Ninety-two-year-old Albert Verderaime knows that scenario all too well. Until early April 2012, Verderaime was still working two days a week at the bread bakery his parents opened in 1927 in Aguilar, Colorado. He was baking cakes, Italian bread, loaves of white, and apricot Danishes until he began having chest pains. The aching continued for a couple of weeks before Verderaime decided to visit the Veterans Affairs Medical Center in Raton, New Mexico. “They immediately sent me on a plane to Denver,” Verderaime says.

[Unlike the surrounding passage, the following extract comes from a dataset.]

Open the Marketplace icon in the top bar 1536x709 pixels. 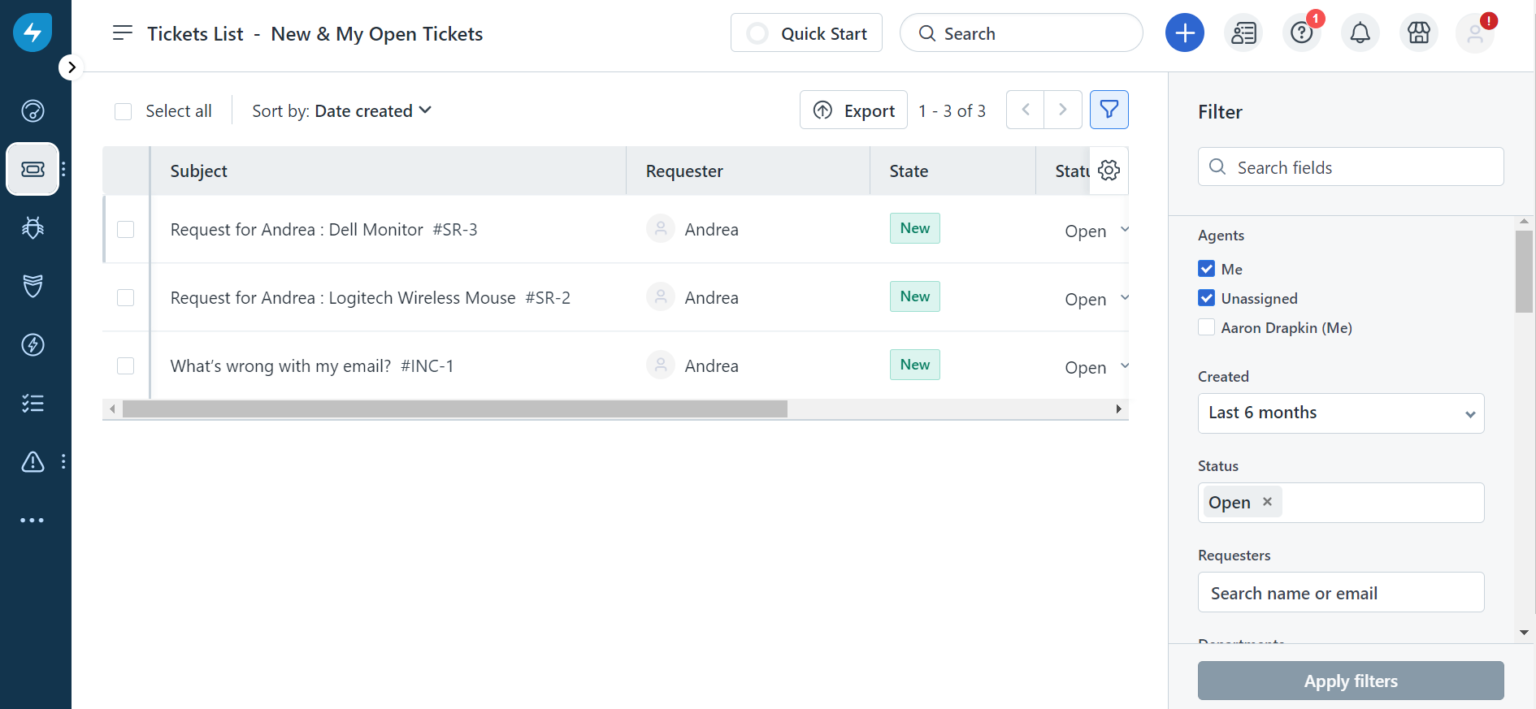tap(1418, 32)
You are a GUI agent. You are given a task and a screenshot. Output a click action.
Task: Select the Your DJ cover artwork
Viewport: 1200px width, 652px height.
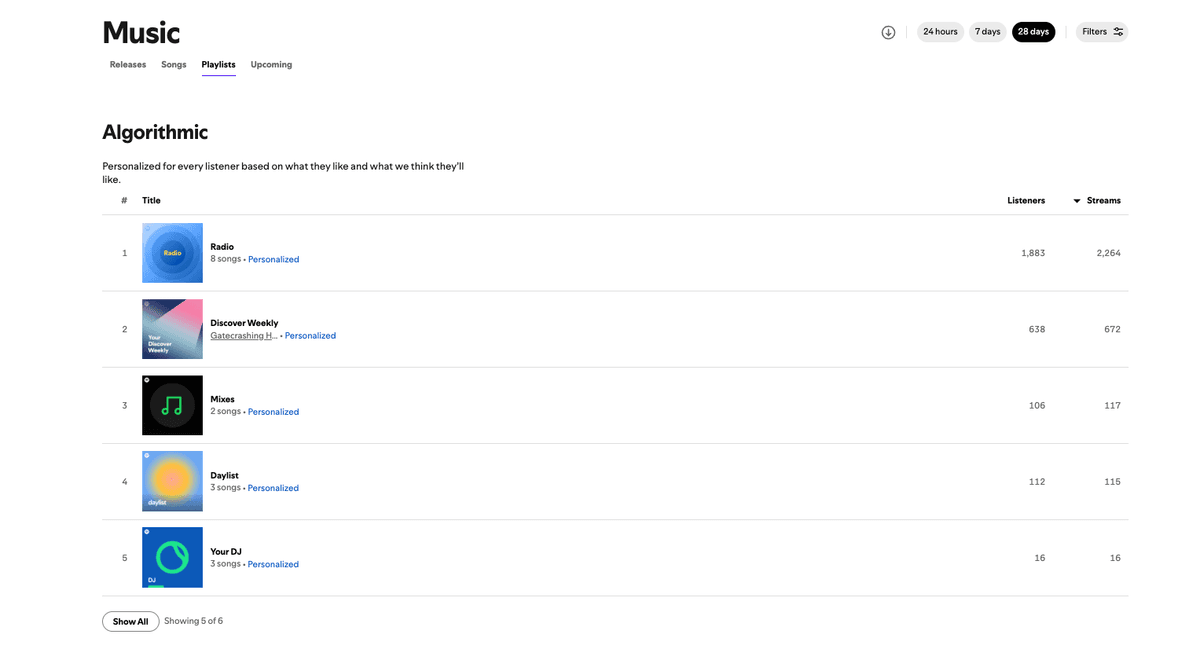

Without treatment, the aortic stenosis Verderaime was experiencing would likely kill him within the year. The aorta is the main artery that carries blood out of the heart. When blood leaves the organ, it flows through the aortic valve, into the aorta, and then to the rest of the body. With aortic stenosis, the aortic valve does not open fully, causing symptoms like weakness, fatigue, breathlessness, and chest pains. It is fatal within one year in 50 percent of patients with symptoms. What the doctors in New Mexico likely knew before they sent Verderaime north was that he was not a good candidate for open-heart surgery to fix his malfunctioning valve. At the University of Colorado Hospital, however, interventional cardiologists Drs. John Carroll and John Messenger had a better option for Verderaime: transcatheter aortic valve replacement (TAVR).

Approved by the FDA in November 2011, TAVR is a less invasive method of replacing a worn-out valve with a new biologic valve, usually harvested from a cow. Using a catheter system inserted through a three-inch incision in the groin, Carroll and Messenger slowly navigate the valve—which is mounted inside a stent—through the body’s vascular system toward the heart. While the heart is still beating, the doctors can position the stent-mounted valve into place right over the original valve.

“This procedure probably has the largest set of benefits of any new technology in the last decade,” says Carroll. It offers an alternative to people who likely would not survive open heart surgery. It provides an incredible bump in the quality of life for older Americans who might otherwise suffer a miserable final year of their lives. And the possible future applications for this procedure are almost limitless.

Because the procedure is so promising, the University of Colorado Hospital just completed the construction of a $3 million “hybrid” operating room outfitted with a state-of-the-art X-ray system specifically for these surgeries. The OR, which can accommodate the more than 20 health-care professionals it takes to complete this three-hour-long surgery, combines the typical sterile setting of an operating room with the cutting-edge imaging of a cath lab.

For Verderaime, who was Carroll and Messenger’s 10th TAVR patient ever, the procedure was a success. “Mr. Verderaime’s procedure went better than expected,” Messenger says. “He was only in the ICU for 24 hours, and he was discharged just five days after his procedure.” Not only is Verderaime’s chest pain gone, but just weeks after the surgery he is also walking and getting better all the time. And, he says, he hopes to be back at his bakery sooner rather than later.